I know Luke Howard from Horse Meat Disco, who I bumped into the other night, is training as a psychodynamic therapist. Ed [Simons] from The Chemical Brothers is doing something similar. It just seems that if you’re in the industry, you need to find ways to manage your mental health.”
Cato’s self-confessed “nomadic” lifestyle led to him selling his publishing rights to Groove Armada to help finance the purchase of his farm. “All those royalty cheques for ‘At the River’ being played in adverts [including one for M&S Food in 2006] go to someone else now.” Findlay has hung onto his, which means the pair retain some creative control, like saying no to the American Navy who wanted to use ‘Little by Little’ for a recruitment video. “It didn’t feel right to be recruiting for war with Richie Havens on vocals.”
With their lockdown album and final (until the next one?) tour scheduled, the duo commissioned a series of remixes of their biggest tracks by Logic1000, Dance System, Ewan McVicar and more, and have been working on new music for their upcoming 25-track GA25 box set, to celebrate 25 of all things Groove Armada — again leading to some “super intense” sessions in Findlay’s basement studio. “Tom fills his fridge full of beers and we stay down there until it’s done,” smirks Cato.
Cato grew up in Barnsley and read modern history at Oxford, where he met his girlfriend — now wife — Jo, who is Findlay’s best mate from school in Cambridge, where he grew up. “Tom’s been my first wife in terms of contact time,” he laughs.

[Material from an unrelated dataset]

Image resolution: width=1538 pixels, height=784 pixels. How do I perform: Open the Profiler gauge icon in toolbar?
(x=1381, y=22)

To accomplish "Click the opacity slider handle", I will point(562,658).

In 25 years, the pair have only had one argument, a “proper set to” in Camden that caused one to storm out of the other’s car, but neither can remember who was driving, or what it was all about.
They must have seen some things over their “sleep-deprived” 25 years together, I speculate. What are their highlights?

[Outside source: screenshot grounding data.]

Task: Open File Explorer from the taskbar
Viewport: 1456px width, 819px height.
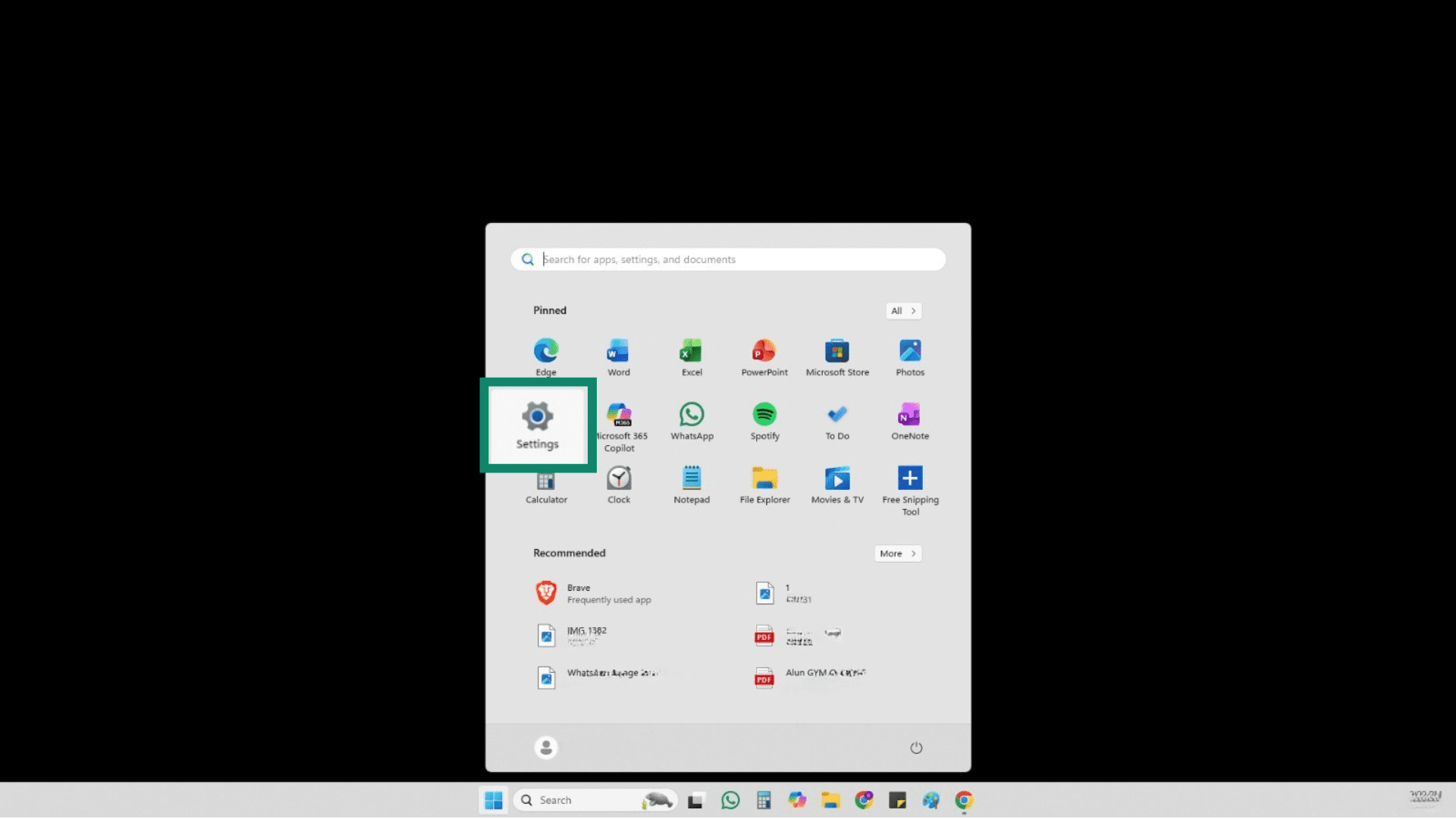Action: (x=831, y=799)
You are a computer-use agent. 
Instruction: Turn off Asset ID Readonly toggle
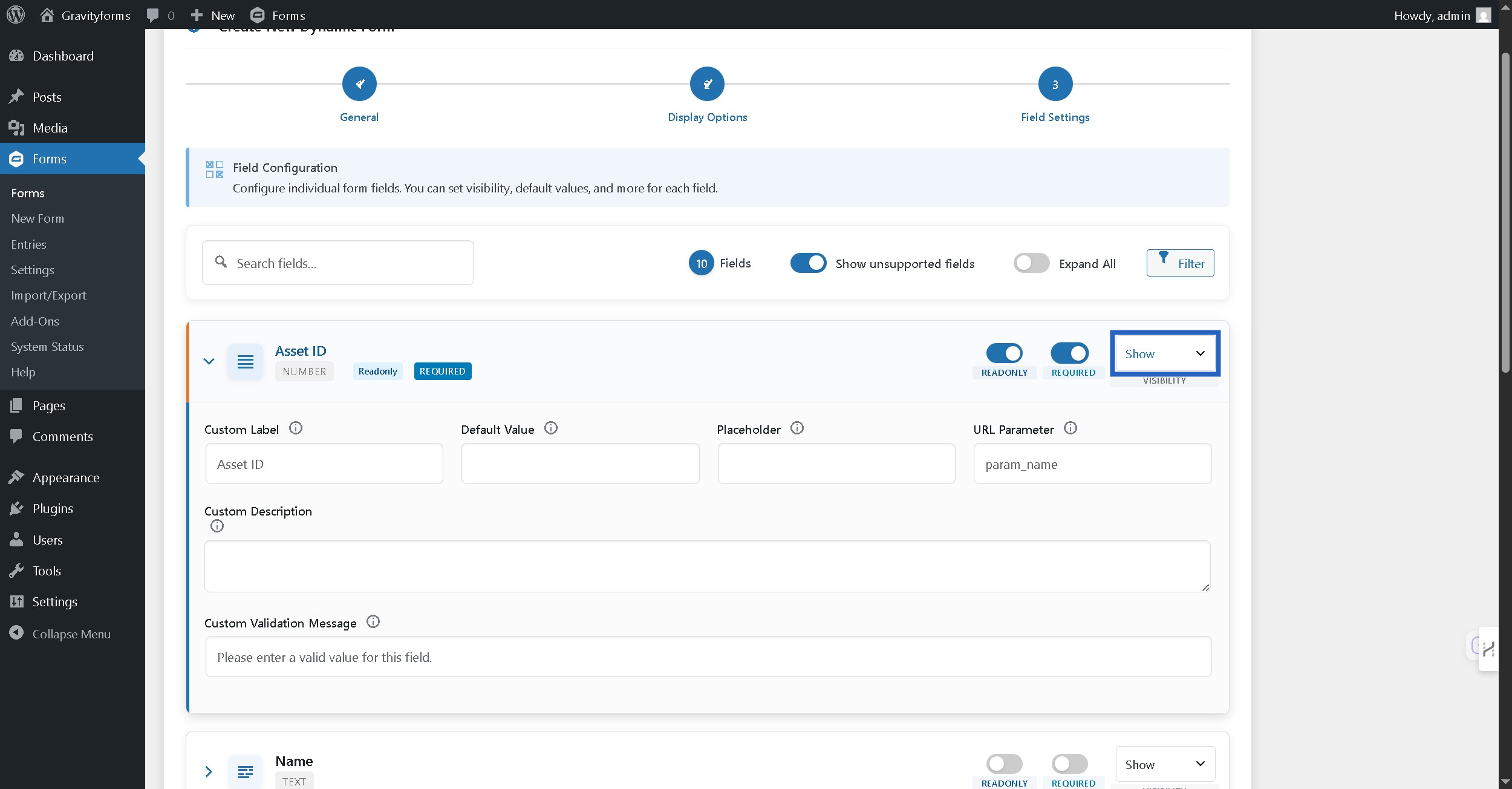point(1004,353)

“Nearly meeting Prince 10 years ago in San Francisco’s Ruby Lounge was pretty amazing,” says Findlay. “We kept getting these messages that he was going to come down. Obviously, he didn’t, but the fact that we’d entered into the Purple One’s consciousness was amazing.”
“Elton John booked us to play a party for Interview Magazine in New York,” he continues. “There were eight of us crammed in this tiny dressing room right at the top; he came all the way up the stairs. I think he’d just had a pacemaker fitted and was clearly out of breath, but we were so flabbergasted, staring open-mouthed, slack-jawed, it took five minutes for anyone to offer him a seat.”
Cato recounts tales of flying in a bi-plane “in full Biggles outfits” into a US aircraft hangar to DJ and being told to “look natural” while posing between two scantily clad, greased-up ladies doing the hoovering for a big American dance magazine (neither can remember which). And that’s before we get to Manumission in Ibiza, where Groove Armada would regularly DJ in the basement while live sex shows were happening upstairs.
“We ended up living in this place called the Manumission Motel, off a roundabout on the outskirts of Ibiza Town, where all the, er, ‘entertainers’ would live,” explains Findlay.
“Before you knew it, I’d dyed my hair purple and we’d moved into this ex-brothel with gold taps and leopard-skin finish,” says Cato. “There would be someone sitting on the stairs, naked, with a sewing machine, repairing their nipple tassels. We’ve been really lucky in that we’ve had a window into that world of madness. But the best thing has been to share it with a mate and never lose sight of the total absurdity of the situation.”